We zijn dus vorige week maandag (de 24e) uit ons huisje gegaan, en zouden vanaf dat moment een zwervend bestaan gaan leiden, ware het niet dat het weer omsloeg en het vanaf mijn verjaardag (de 25e) elke dag zou gaan regenen. 

Dus toen hebben we snel via airbnb voor een aantal dagen een appartement gehuurd ergens centraal op het eiland, niet bij de kust. Het was bij een franse dame die er al vier jaar naast woonde. Met al Jitses 5 zware tassen, en onze eigen tassen op de publieke bus, zodat we daar aan het eind van de middag aankwamen. 

Nou blijkt die weersverwachting hier nogal onbetrouwbaar: dat heb je heel vaak ergens rondom een hoge berg; we zagen dat ook al in Taranaki, New Zealand toen we daar woonden. De vrijdag zou het weer goed weer worden, dus hadden we het huis tot die dag gehuurd, en precies die dag bleek het dus verreweg het slechtste weer, terwijl de rest van de dagen eigenlijk reuze meegevallen was - hoewel af en toe wat sputters. Nou ja, ik vond het niet erg dat gesputter, ik heb die dagen weer helemaal mijn werkuren kunnen halen :-)  plus nog iets meer zelfs. 

Vanaf die vrijdag hadden we voor een week een "camper" gehuurd. Dat is bij een particulier, via de yescapa-website. Eigenlijk was het gewoon een busje dat zo omgebouwd was dat er een bed achterin kon, en nog wat kastjes, en eigenlijk was het bedoeld voor 2 personen. Er komen nog wel wat foto's van hoe we daar dan toch met z'n drieen in kunnen. 
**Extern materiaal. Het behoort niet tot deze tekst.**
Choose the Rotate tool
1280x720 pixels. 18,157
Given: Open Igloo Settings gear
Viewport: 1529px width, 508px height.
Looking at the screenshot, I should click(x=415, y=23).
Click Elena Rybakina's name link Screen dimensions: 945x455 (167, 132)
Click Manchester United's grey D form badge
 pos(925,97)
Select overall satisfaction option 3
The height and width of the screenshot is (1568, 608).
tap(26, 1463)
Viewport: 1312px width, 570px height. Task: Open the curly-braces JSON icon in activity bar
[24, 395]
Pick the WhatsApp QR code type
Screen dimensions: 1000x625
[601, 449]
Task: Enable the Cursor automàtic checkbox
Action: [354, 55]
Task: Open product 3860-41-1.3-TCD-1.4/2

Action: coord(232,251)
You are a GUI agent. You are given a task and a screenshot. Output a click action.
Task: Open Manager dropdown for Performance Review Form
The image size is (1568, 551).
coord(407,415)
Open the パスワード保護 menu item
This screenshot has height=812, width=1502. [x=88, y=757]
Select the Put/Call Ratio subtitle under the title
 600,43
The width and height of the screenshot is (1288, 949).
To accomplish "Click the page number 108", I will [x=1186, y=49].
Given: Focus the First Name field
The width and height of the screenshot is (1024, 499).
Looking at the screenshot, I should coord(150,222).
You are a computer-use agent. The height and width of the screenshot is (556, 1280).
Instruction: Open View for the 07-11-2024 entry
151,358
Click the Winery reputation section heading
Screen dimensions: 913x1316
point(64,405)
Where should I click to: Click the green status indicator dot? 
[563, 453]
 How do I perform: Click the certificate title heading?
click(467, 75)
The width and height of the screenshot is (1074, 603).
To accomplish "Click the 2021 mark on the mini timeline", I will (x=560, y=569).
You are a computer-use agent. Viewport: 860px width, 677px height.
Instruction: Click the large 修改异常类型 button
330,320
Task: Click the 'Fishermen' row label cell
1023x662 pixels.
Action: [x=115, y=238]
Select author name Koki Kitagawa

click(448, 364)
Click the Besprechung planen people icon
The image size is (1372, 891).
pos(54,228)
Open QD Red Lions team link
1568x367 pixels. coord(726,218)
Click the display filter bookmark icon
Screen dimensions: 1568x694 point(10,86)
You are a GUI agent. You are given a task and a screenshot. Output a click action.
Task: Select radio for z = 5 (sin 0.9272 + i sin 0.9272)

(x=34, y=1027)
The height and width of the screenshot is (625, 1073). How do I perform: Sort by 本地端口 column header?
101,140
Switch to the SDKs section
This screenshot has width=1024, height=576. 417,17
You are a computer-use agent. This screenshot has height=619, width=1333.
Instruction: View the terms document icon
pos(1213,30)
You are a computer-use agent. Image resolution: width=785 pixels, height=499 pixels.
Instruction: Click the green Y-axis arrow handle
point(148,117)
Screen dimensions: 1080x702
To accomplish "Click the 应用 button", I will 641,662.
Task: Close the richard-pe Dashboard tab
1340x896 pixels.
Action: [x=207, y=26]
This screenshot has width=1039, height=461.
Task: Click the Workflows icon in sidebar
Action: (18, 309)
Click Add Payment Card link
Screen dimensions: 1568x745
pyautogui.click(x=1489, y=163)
Sindsdien zijn we twee keer op een "camper-parkeerplaats" verbleven. Dat is een wereld apart. Het gaat om onofficiele gratis overnachtingsterreinen, die meestal bestaan uit een of andere parkeerplaats voor b.v. een strandopgang. Daar staan dan soms een flink aantal campers, waarvan sommigen er al minstens een week lijken te staan. Apart soort volk ook. Maar ook heel behulpzaam.


Nu staan we dan op een B-weggetje niet aan de kust, op een gravel-terreintje in de rimboe, helemaal in ons eentje. Dat is Michiel en ik; Jitse was het zat met ons, en die is voor twee nachten in een jeugdherberg gaan zitten. 


Morgen gaan we de Teide op. Ik hoop dat het weer goed is. De weersberichten zeggen nu al dagen dat het elke dag totaal 100% zonnig is zonder wolkje aan de lucht, maar daar klopt steeds weinig tot niet veel van. Vandaag was eindelijk een redelijke dag; de dagen daarvoor was het elke dag regen terwijl er geen wolk aan de lucht zou zijn. 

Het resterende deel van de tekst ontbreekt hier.